REQUIREMENT:
Answer these questions about the forum thread below.
(a) At what time did Happycat1212 post?
(b) According to sunnydaleslayer, what leaves soon?
(c) What does LaceyBetty say some men told her they do to women who sleep with them on the first date?
(QUOTED PASSAGE begins)
Teentitansonloop · 07/03/2021 22:08

It is an emotional roller coaster OP and you are totally within your rights to say that things moved a bit too quickly but that you'd rather take your time before you feel comfortable enough to date again.

sunnydaleslayer · 07/03/2021 22:08

Wow.

Candidly, the bus to 1955 leaves soon, better get on that.

Happycat1212 · 07/03/2021 22:09

Just don’t sleep with him again, give it a while. If you actually wait to get to know someone it becomes clear what men are just after sex, you don’t need to sleep with every man you meet on the first night to find that out Hmm

LaceyBetty · 07/03/2021 22:10

@Happycat1212

Candidly

Absolutely agree, I’ve spoken to men who have said they judge women who sleep with them on the first date, and when women are telling other women to be grateful they got sex can you really be surprised? Like a woman needs to be grateful for getting sex? Yes some men won’t mind if you sleep with them the first night and there will always be exceptions to the rules ( for those who say they slept with their husband straight away) but that’s rare and most men will disappear once they’ve got what they wanted.
(QUOTED PASSAGE ends)
(THE DATA begins)
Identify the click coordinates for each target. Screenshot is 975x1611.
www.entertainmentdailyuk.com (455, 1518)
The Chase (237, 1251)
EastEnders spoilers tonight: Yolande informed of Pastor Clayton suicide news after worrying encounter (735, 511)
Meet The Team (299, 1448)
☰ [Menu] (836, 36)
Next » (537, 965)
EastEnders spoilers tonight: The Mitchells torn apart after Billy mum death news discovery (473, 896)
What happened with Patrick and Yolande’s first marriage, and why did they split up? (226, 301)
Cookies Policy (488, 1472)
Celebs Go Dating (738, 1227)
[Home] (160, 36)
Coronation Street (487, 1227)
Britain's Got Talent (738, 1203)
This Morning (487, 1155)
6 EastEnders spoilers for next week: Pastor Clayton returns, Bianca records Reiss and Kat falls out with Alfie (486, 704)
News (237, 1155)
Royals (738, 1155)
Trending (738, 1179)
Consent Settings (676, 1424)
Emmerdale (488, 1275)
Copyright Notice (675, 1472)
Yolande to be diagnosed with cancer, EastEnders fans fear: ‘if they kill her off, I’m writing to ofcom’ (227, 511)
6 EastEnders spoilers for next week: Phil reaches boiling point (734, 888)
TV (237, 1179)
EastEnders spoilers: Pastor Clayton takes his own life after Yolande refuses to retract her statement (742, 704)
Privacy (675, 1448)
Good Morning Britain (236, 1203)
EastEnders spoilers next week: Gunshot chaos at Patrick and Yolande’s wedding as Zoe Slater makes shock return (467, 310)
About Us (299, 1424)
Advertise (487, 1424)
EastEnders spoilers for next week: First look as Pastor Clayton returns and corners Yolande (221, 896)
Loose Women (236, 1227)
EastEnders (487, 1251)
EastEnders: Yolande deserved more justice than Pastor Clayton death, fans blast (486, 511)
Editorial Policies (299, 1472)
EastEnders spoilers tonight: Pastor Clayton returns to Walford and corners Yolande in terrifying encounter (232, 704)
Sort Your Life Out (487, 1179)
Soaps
(THE DATA ends)
EXERCISE SOLUTION:
(a) 22:09
(b) The bus to 1955
(c) They judge them.